Ministerstwo Edukacji i Nauki poluzuje wymogi dla uczelni prowadzących studia nauczycielskie bardziej, niż pierwotnie zamierzało. Zapowiada też gruntowną analizę całego systemu – tak wynika z rządowej korespondencji, do której dotarł DGP.

MEiN szacuje, że jedynie 15 uczelni zawodowych kształcących na kierunkach nauczycielskich ma zawarte porozumienia z uczelniami akademickimi posiadającymi kategorię naukową co najmniej B+ w dyscyplinie, do której jest przyporządkowany dany kierunek.

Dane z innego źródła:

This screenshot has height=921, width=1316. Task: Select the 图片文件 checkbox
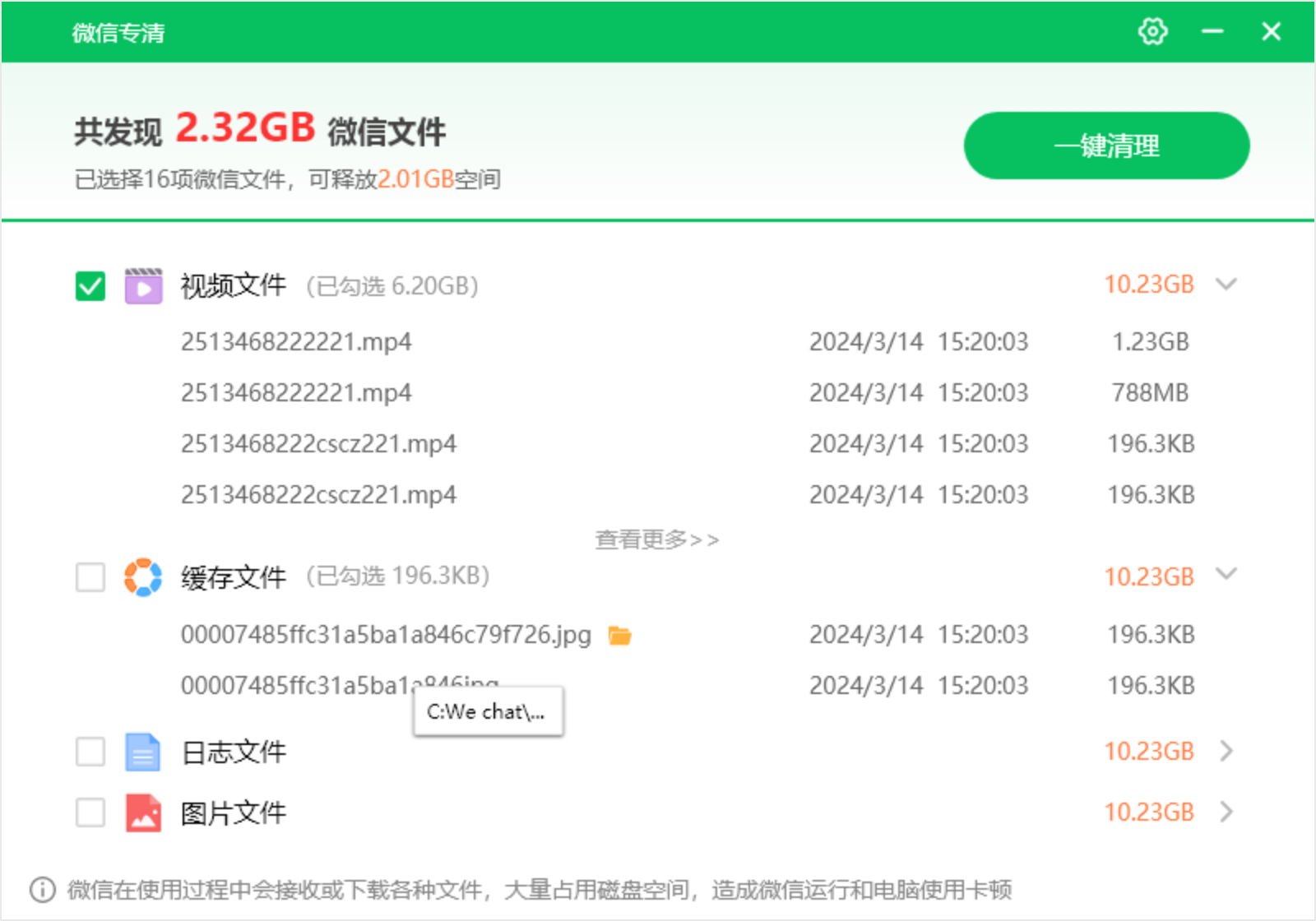(90, 812)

Porozumienia te są niezbędne, aby szkoła wyższa mogła prowadzić studia nauczycielskie. Tymczasem uczelni zawodowych, które potrzebują takich porozumień z akademiami, jest ok. 100. Jeżeli ich nie podpiszą, stracą prawo do kształcenia pedagogów.

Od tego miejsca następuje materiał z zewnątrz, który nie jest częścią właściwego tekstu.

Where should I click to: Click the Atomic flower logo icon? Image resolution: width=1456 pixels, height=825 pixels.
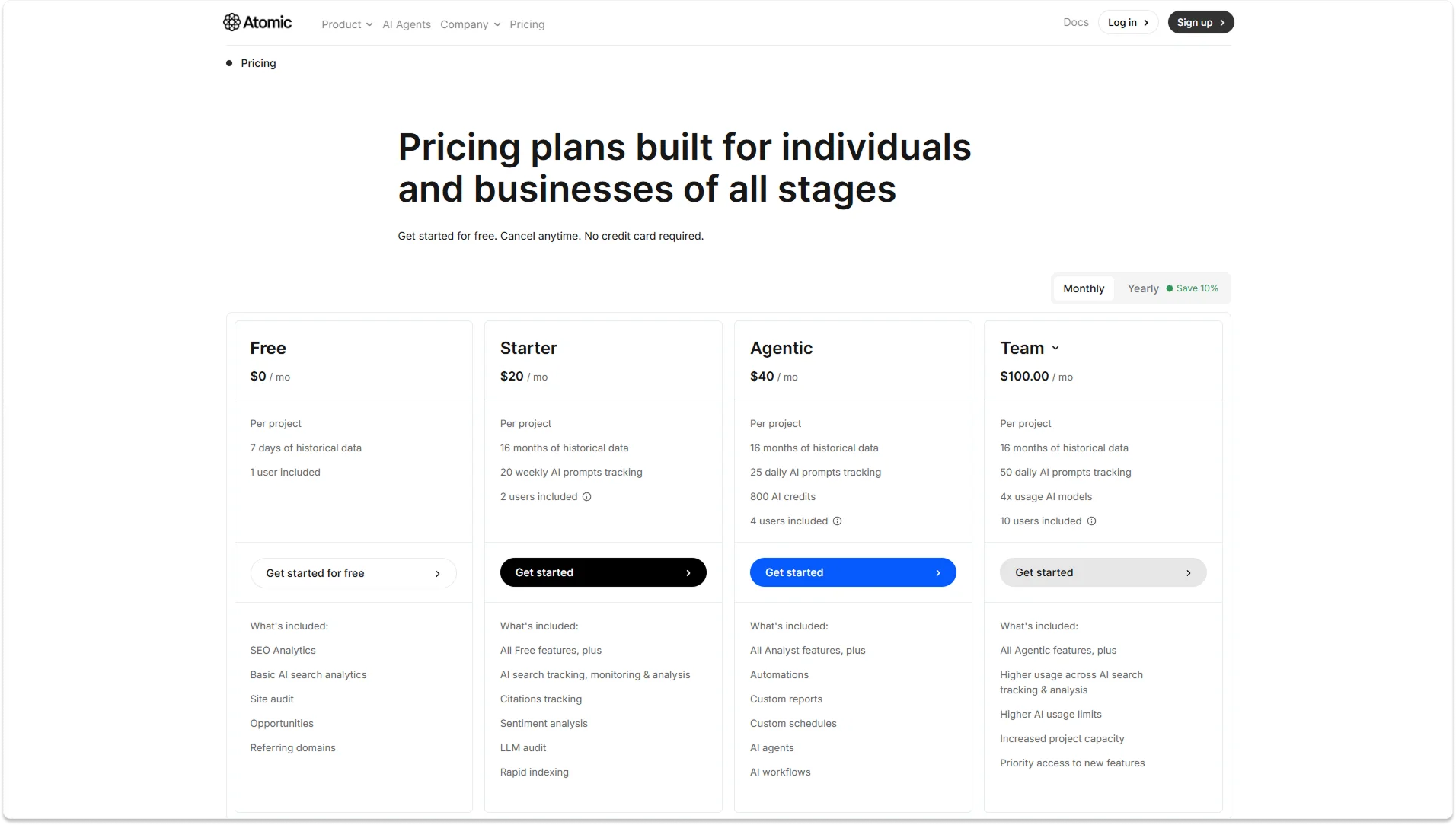(231, 22)
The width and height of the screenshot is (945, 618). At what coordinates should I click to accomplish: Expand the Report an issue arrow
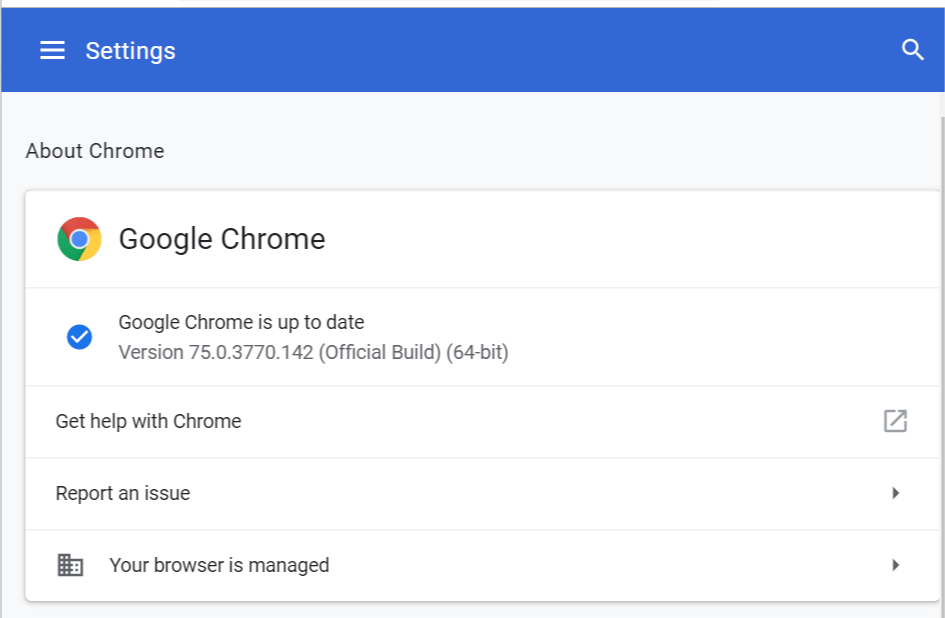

– Z kierowanych do ministerstwa pism wynika, że realizacja wymogu posiadania przez uczelnię zawodową porozumienia z uczelnią akademicką o współpracy przy przyprowadzeniu studiów przygotowujących do wykonywania zawodu nauczyciela napotyka na istotne trudności, gdyż nie wszystkie uczelnie akademickie są zainteresowane jego zawarciem. W związku z tym w świetle obowiązujących przepisów konieczne będzie zaprzestanie prowadzenia kształcenia nauczycieli w wielu szkołach wyższych – zauważa Wojciech Murdzek, sekretarz stanu w MEiN w piśmie skierowanym do Ministerstwa Obrony Narodowej.
Podkreśla, że konieczne jest podjęcie działań zaradczych, bo wiele uczelni zawodowych od lat prowadzi kształcenie nauczycieli na potrzeby lokalnych i regionalnych rynków pracy, które podlega stałej ocenie jakości przeprowadzanej przez Polską Komisję Akredytacyjną (PKA).

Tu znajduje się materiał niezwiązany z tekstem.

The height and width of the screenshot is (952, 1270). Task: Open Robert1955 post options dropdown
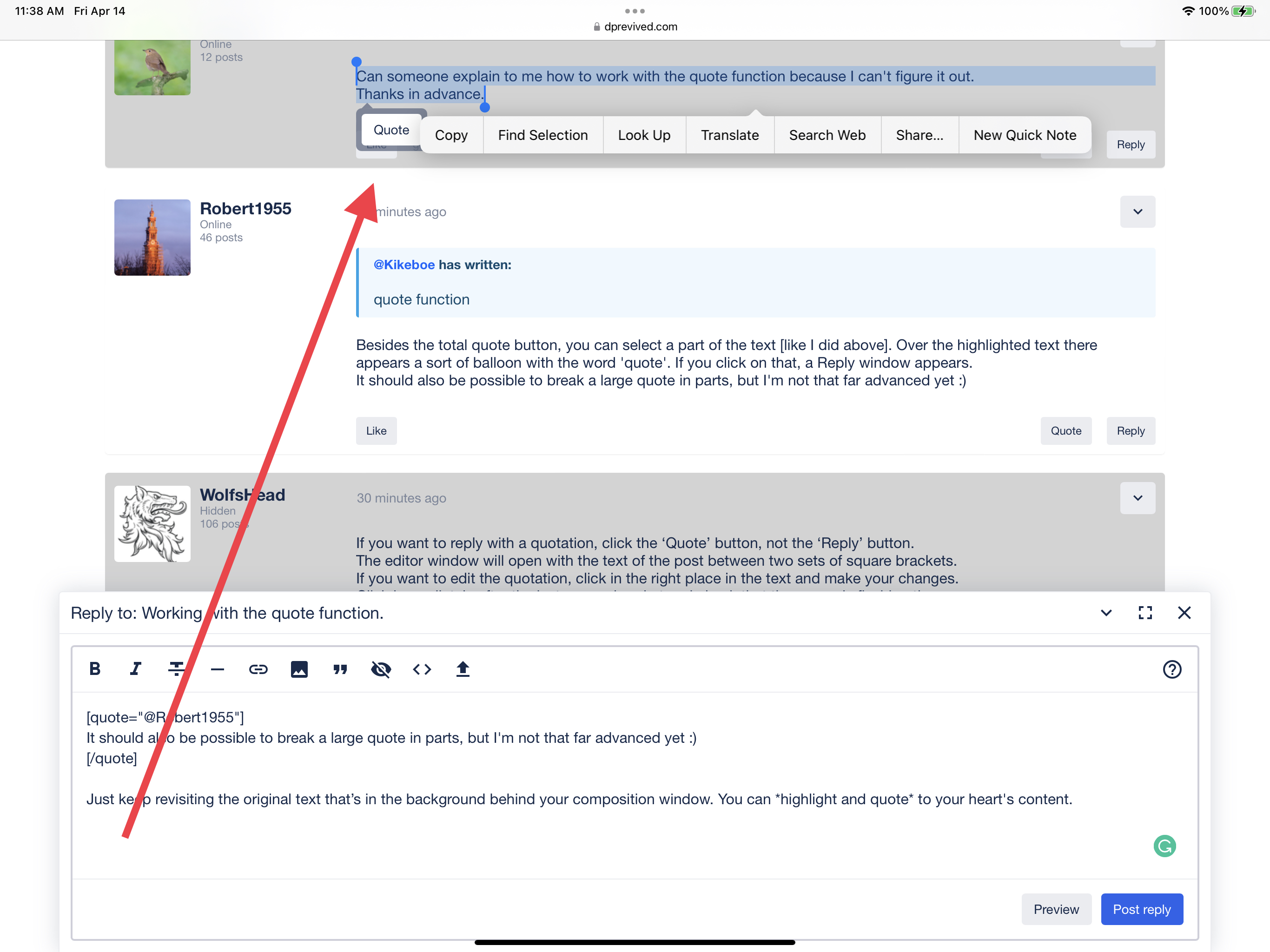1138,212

Resort nauki zaproponował więc zniesienie wymogu zawarcia porozumienia, ale tylko dla tych uczelni, które spełnią warunki analogiczne dla akademii praktycznych. Chodzi m.in. o prowadzenie studiów na co najmniej pięciu fakultetach, funkcjonowanie uczelni co najmniej 10 lat, prowadzenie kształcenia na co najmniej jednym kierunku przygotowującym do wykonywania zawodów medycznych, nauczycielskich albo inżynierskich. Ponadto liczba studentów kształcących się w uczelni musi wynosić co najmniej 250 (z czego przynajmniej 100 na studiach dziennych), a 50 proc. nauczycieli akademickich ma być zatrudnionych w tej placówce jako podstawowym miejscu pracy. Co więcej, żaden kierunek prowadzony przez uczelnię nie może mieć negatywnej oceny PKA w ciągu ostatnich trzech lat.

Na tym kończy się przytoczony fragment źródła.